A handful of bills that North Carolina’s legislature passed into law over the past two years will go into effect Monday. Here are highlights of some of these new laws and their provisions:
House Bill 768, 2022 ABC Omnibus: Generally loosens the state’s alcoholic beverage restrictions. Effective Monday, the bill outlines the limitations and authorities granted to packaging and logistics permit holders. In a provision that took effect earlier, the bill also repealed the definition for private bars and then added a definition for bars. Private bars, a vestige of the 1930s post-Prohibition era, were venues that sold alcoholic beverages but not prepared food. Patrons had to pay a membership fee and provide their names and addresses. The new definition of bar is essentially a venue to drink alcoholic beverages with no membership requirement.
House Bill 607, Various Court Changes: Makes changes affecting the North Carolina court system. Under Section 1a of the bill, dismissed charges and not guilty verdicts shall not be expunged automatically from Aug. 1, 2022 to Aug. 1, 2023. Section 1a also states that the Administrative Office of the Courts shall immediately end all procedures related to the automatic expunction of dismissed charges, not guilty verdicts, and findings of not responsible.

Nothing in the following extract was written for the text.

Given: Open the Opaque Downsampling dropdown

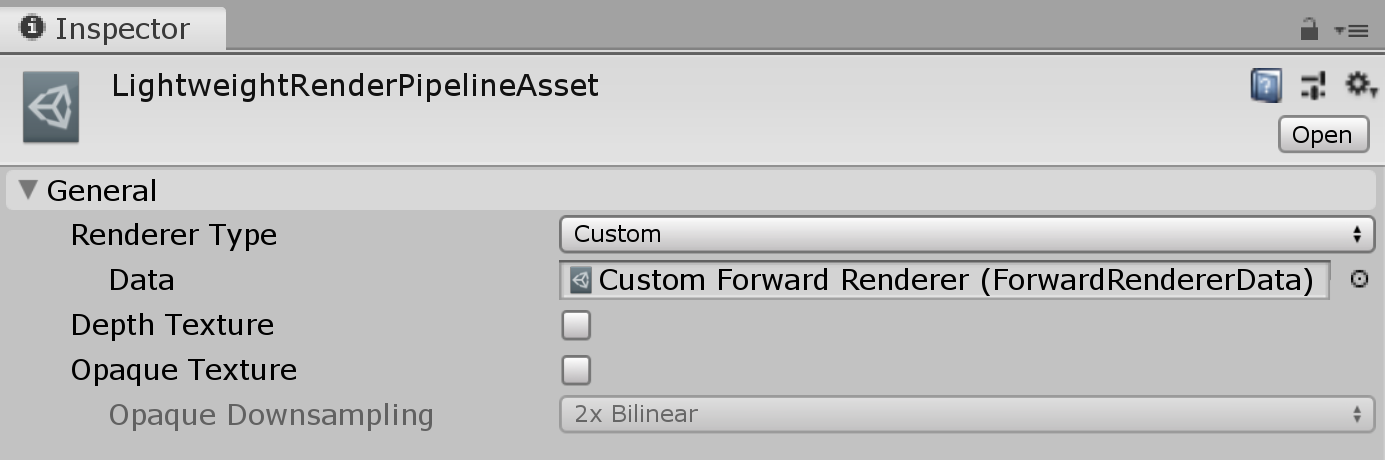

An expunction, or expungement, is a legal process to remove a criminal conviction or a criminal charge from a person’s record and to seal or destroy the state’s records of the arrest, charge, and/or conviction, as defined on the North Carolina’s Judicial Branch website.
On Dec. 1, following the enactment of the state’s Second Chance Act, certain misdemeanor and felony charges that were dismissed or disposed of as “not guilty” began being automatically removed from people’s criminal records. This avoided the need for expungement petitions with the court, which could be costly, complex and time-consuming, said Laura Holland, director of the N.C. Justice Center’s Fair Chance Criminal Justice Project.
HB 607 pauses automatic expungements to allow for recommendations on how to resolve issues that have arisen with the expunction of records, such as adequate notice to all relevant agencies and file retention. Holland said that North Carolina completely destroys records after expungement. District attorney’s offices, sheriff’s offices and others had concerns on how to access records after they were expunged, she said. They wanted a system to retain access, even if just for a limited number of people, as well as a more consistent system to receive notice of those expungements, she said
“There are probably hundreds of thousands of people in our state who are eligible for expungement, but don’t get it, because they don’t know how, they don’t know they’re eligible, or they can’t afford an attorney to help them navigate the process,” Holland said. “So it’s essential to have in place to make sure that people have the ability to get the relief they need to fully thrive in our state. But it’s also essential that we do it right.”
House Bill 560, Public Safety Reform: Modifies laws related to public safety. The bill has various provisions, with many parts of it not becoming effective until later this year. Starting in August, the bill increases the amount of money available for funeral expenses through the state’s Crime Victims Compensation Fund. The change allows families to get up to $10,000 for expenses related to funeral, cremation, and burial, including transportation of a body. Previously, it permitted only up to $5,000.
More laws taking effect Aug. 1
Senate Bill 339, 2022 WRC Amendments: Makes changes to laws governing the state’s Wildlife Resources Commission, a regulatory agency tasked with the conservation of the state’s fish and wildlife resources.
Senate Bill 496, DOI Omnibus Bill: Amends insurance laws, as recommended by the Department of Insurance.
Senate Bill 201, Various Motor Vehicle and Transportation Law Changes: Makes a list of changes to motor vehicle and transportation laws, such as clarifying move-over laws.